New Hope, Alabama; United States;
- Broadcast area: Huntsville, Alabama
- Frequency: 103.5 MHz (HD Radio)

Programming
- Format: Christian Contemporary
- Subchannels: HD2: Air1 (Contemporary worship music); HD3: American Family Radio (Conservative religious talk);
- Network: K-LOVE

Ownership
- Owner: Educational Media Foundation

History
- Former call signs: WHWT (2007–2014)
- Call sign meaning: "Huntsville's K-Love"

Technical information
- Licensing authority: FCC
- Facility ID: 170944
- Class: A
- ERP: 900 watts
- HAAT: 463 meters (1,519 ft)
- Transmitter coordinates: 34°38′11″N 86°30′42″W﻿ / ﻿34.63639°N 86.51167°W
- Translators: HD2: 92.9 W225AH (Huntsville) HD3: 93.7 W229BL (Huntsville)

Links
- Public license information: Public file; LMS;
- Webcast: Listen Live Listen Live (HD2) Listen Live (HD3)
- Website: klove.com air1.com (HD2) afr.net (HD3)

= WHVK =

K-Love radio station in New Hope–Huntsville, Alabama

WHVK (103.5 FM) is a radio station repeating a satellite-delivered Contemporary Christian music format branded as K-LOVE, and is licensed to New Hope, Alabama. The station serves the Huntsville, Alabama, area. WHVK is owned and operated by Educational Media Foundation.

The WHVK transmitter is located on the old WZDX-TV tower on Green Mountain.

==History==
This station was granted its original construction permit by the Federal Communications Commission (FCC) on May 18, 2007. The new station was assigned the WHWT call letters by the FCC on November 7, 2007. WHWT officially went on the air on December 2, 2007. The station received its license to cover from the FCC on January 22, 2008.

On March 3, 2008, the FCC approved the reassignment of the station's broadcast license from Stroh Communications Corp. to Stroh Comm LLC. As of 5 April 2009, the FCC does not show this transaction as having been consummated and Stroh Communications Corp. was still listed as the station's licensee in the FCC database.

It was announced on December 6, 2013, that Educational Media Foundation would purchase WHWT from Stroh Communications for $850,000. The sale of the station was finalized by the FCC on March 20, 2014, as EMF took full control of the station.

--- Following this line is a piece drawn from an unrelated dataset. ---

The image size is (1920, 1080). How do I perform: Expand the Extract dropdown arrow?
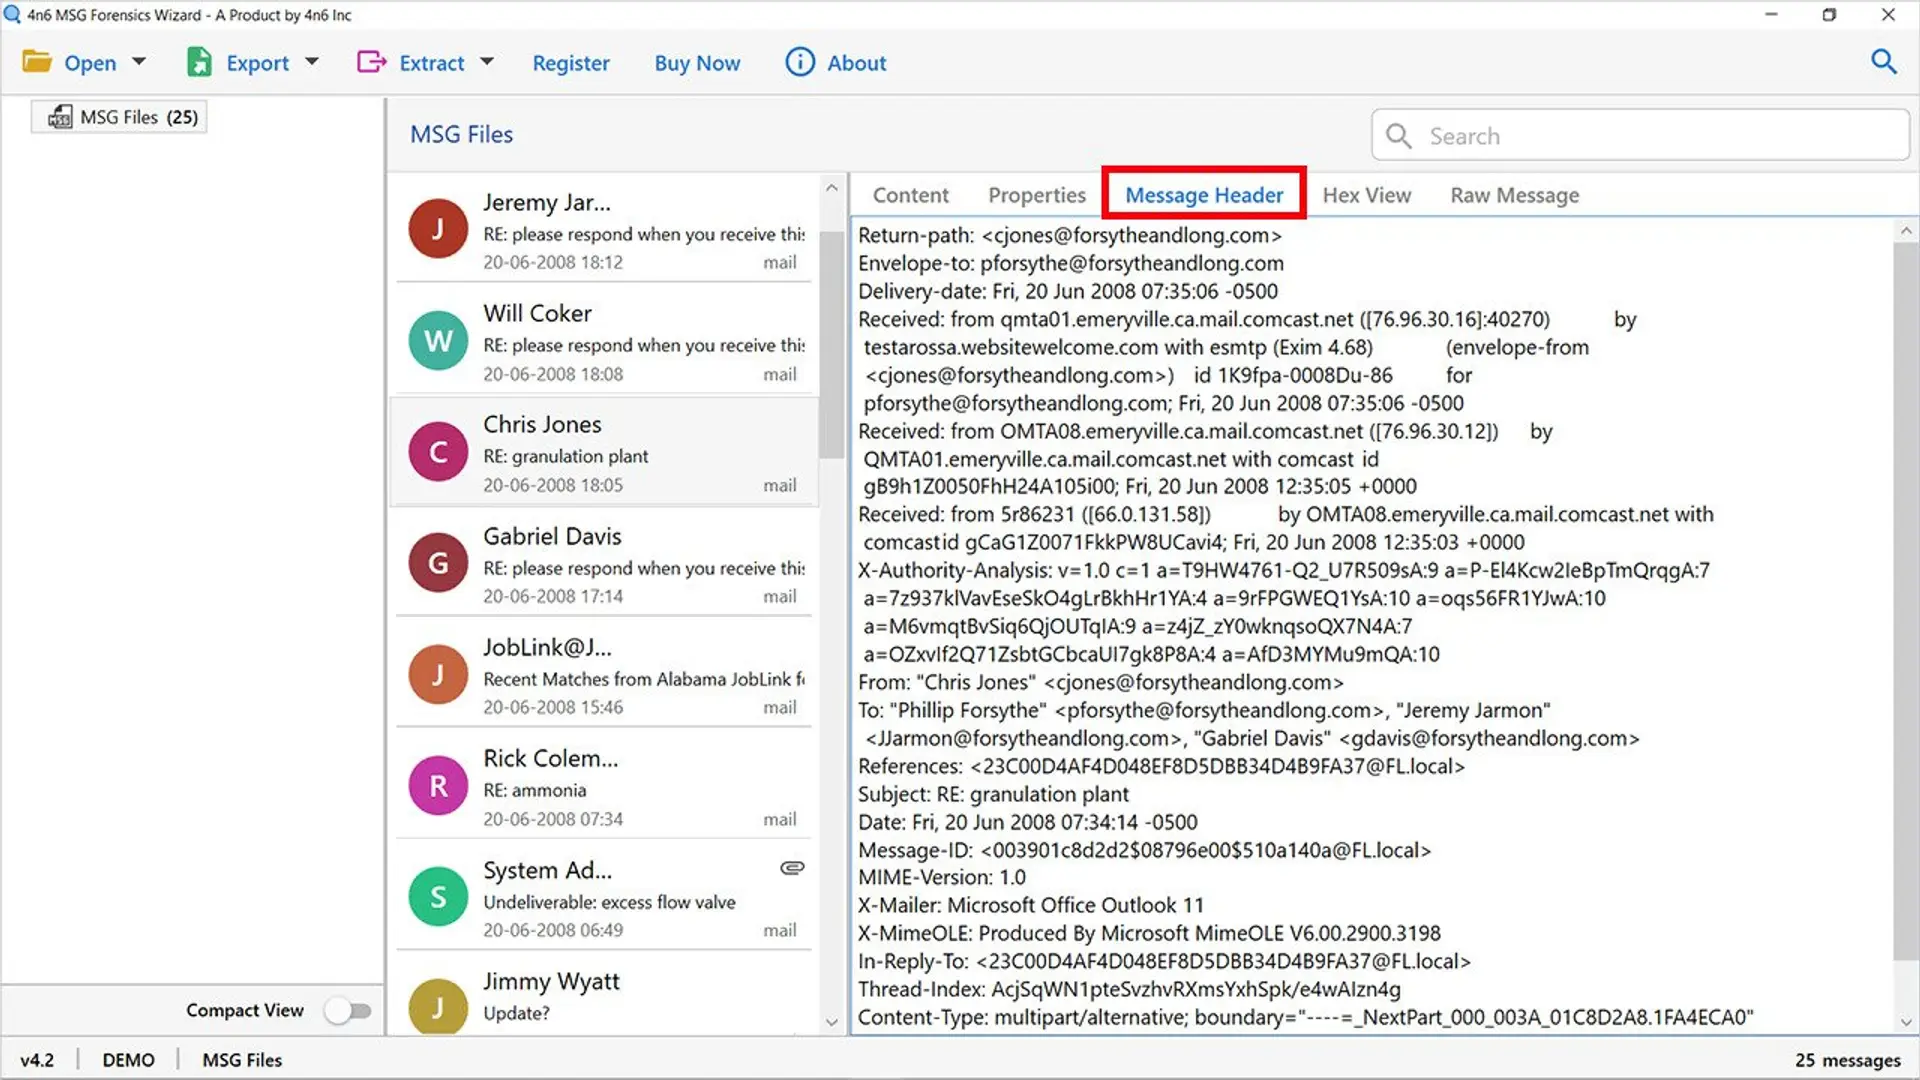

The station temporarily signed off before switching to the non-commercial status, and started broadcasting a satellite feed of its owned & operated Christian Contemporary music station known as K-LOVE, permanently at midnight on March 25, 2014. After WHWT switched its format, the displaced management and staff of WHWT took to Twitter to blame the businesses for not supporting the station since its 2008 launch.

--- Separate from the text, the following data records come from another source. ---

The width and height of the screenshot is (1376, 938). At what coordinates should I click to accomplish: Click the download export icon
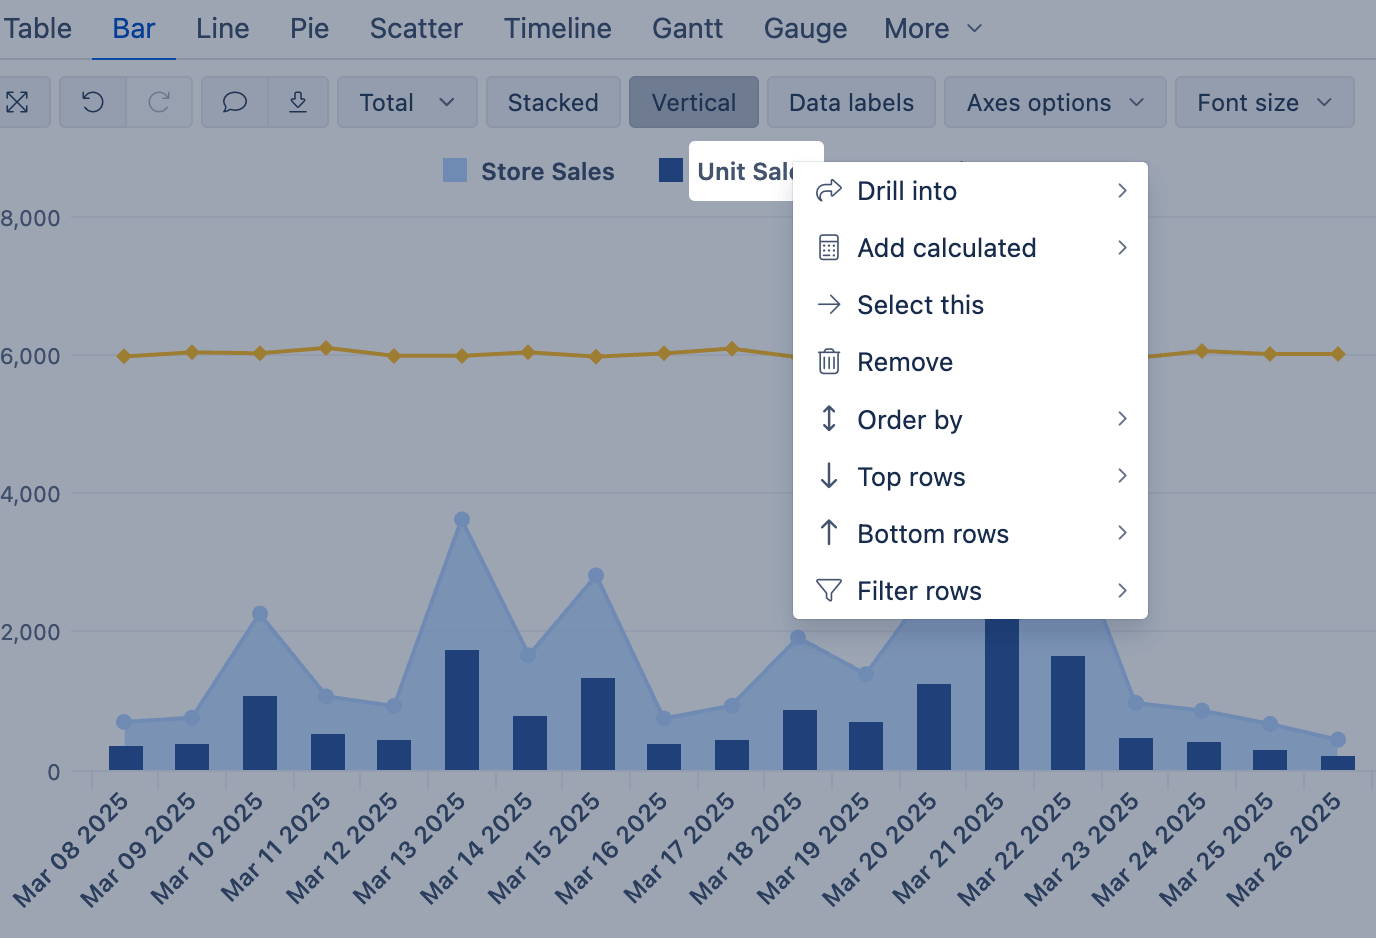point(298,102)
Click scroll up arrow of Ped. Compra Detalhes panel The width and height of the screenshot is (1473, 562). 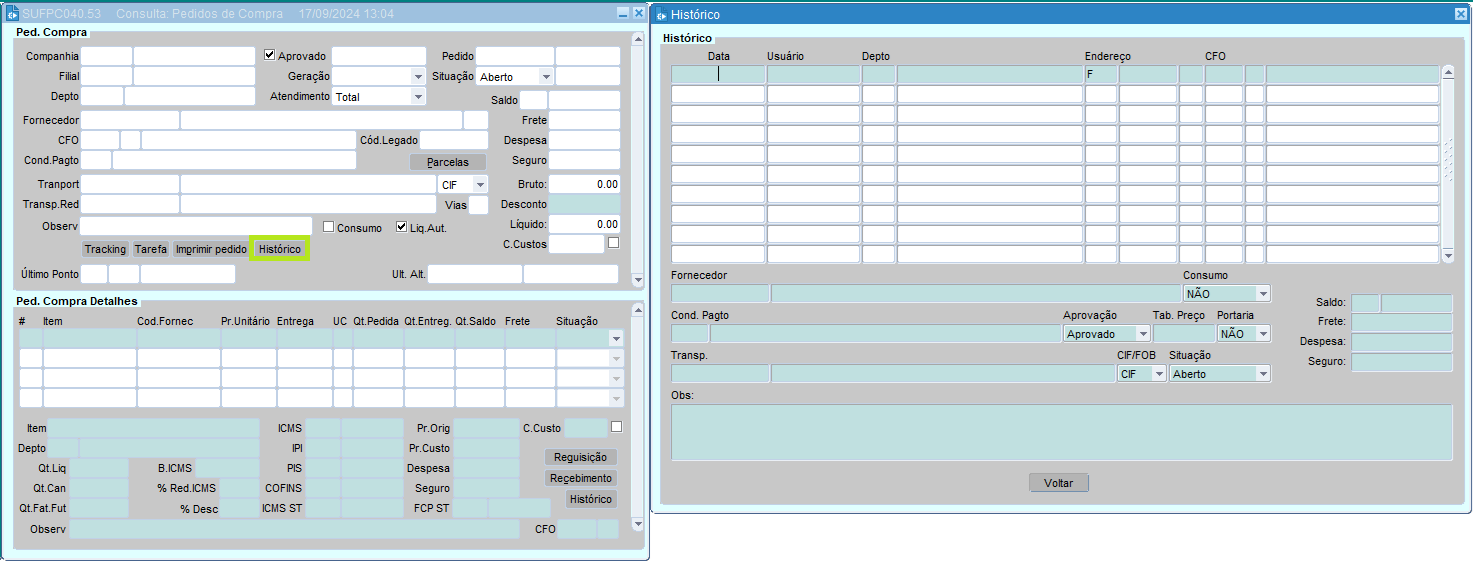coord(638,309)
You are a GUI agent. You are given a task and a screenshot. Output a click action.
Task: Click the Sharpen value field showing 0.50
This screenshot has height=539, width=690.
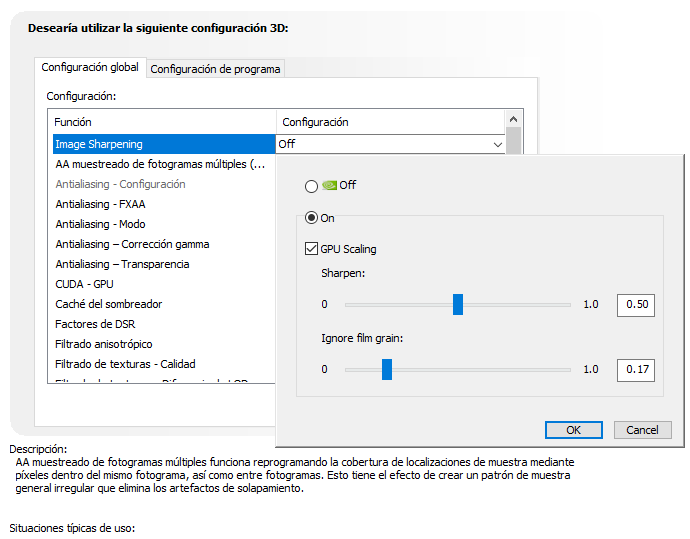[636, 305]
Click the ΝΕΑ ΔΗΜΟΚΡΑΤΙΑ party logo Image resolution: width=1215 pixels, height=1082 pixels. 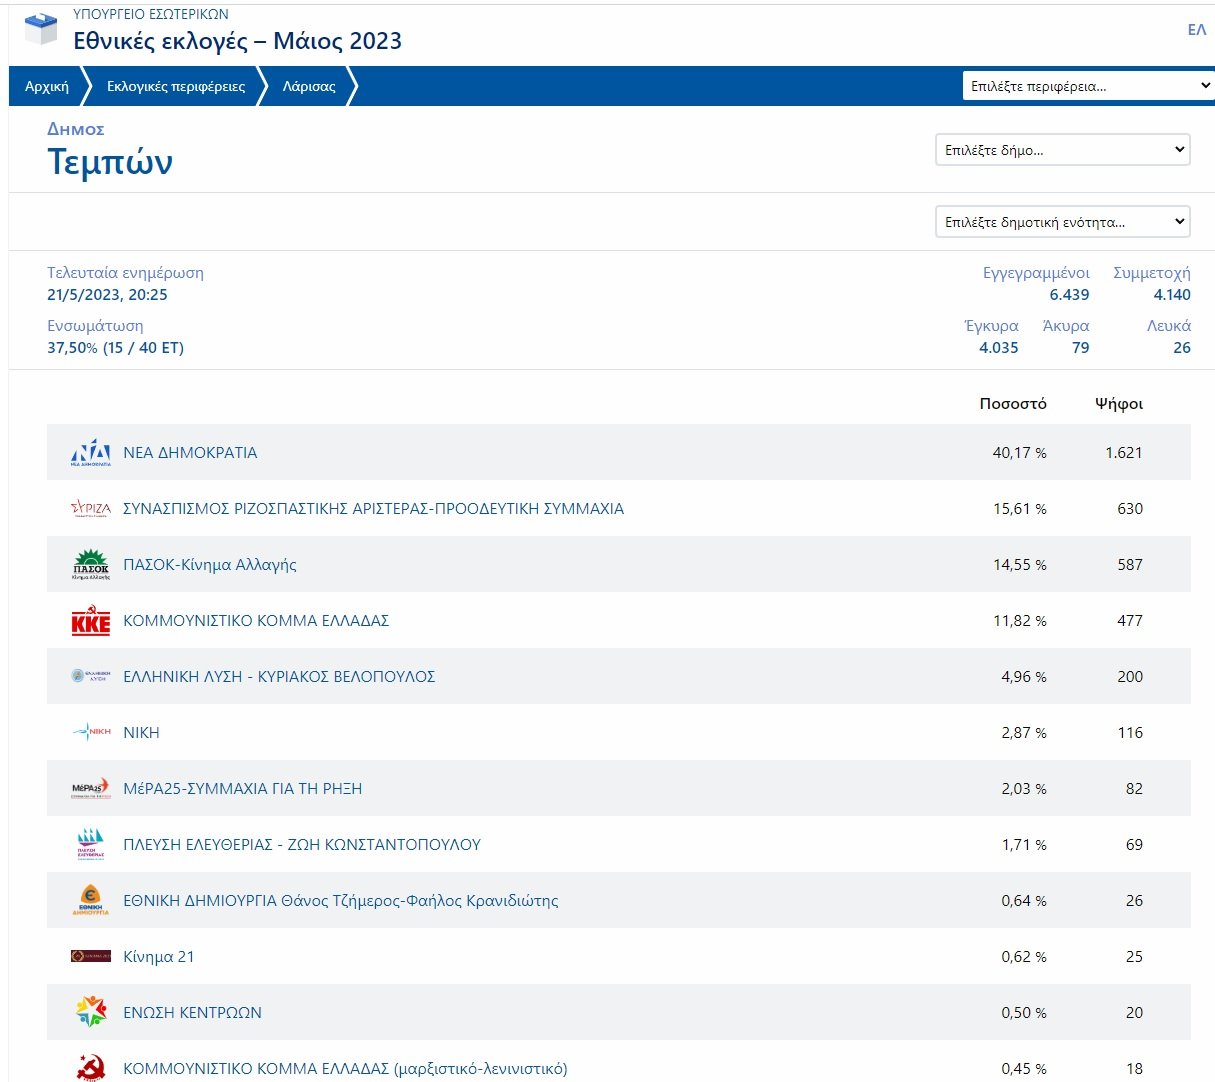point(91,453)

The station changed to the current WHVK call sign on March 20, 2014.

The American Family Radio feed appears to be active as of mid-July 2016, but on the HD-3, while the HD-2 launched as Air1 a few weeks later in early September. The higher power facility went on the air in the late summer of 2016; shortly after, the station received another permit to add another hundred or so watts to the total power level, and that went on the air in November 2016.

==Former programming==
Previously before switching to the current Contemporary Christian music format, the station's musical direction focused entirely on R&B/Hip-Hop hits. WHWT was listed in Mediabase as a Rhythmic reporter because of its inclusion of Rhythmic Pop hits.

Previous on-air staff included Jordan Marie during middays, former program director and afternoon host DJ Fresh and DJ Tony Tone at night. Notable syndicated programming included The Steve Harvey Morning Show morning show, airing Monday through Saturday, BET's Top 20 countdown hosted by Terrence J and Roscsi on Sundays, The Aphilliates Mixtape Mondays featuring DJ Drama, Don Cannon and DJ Sense on Monday nights, and former evening host Shady Nation.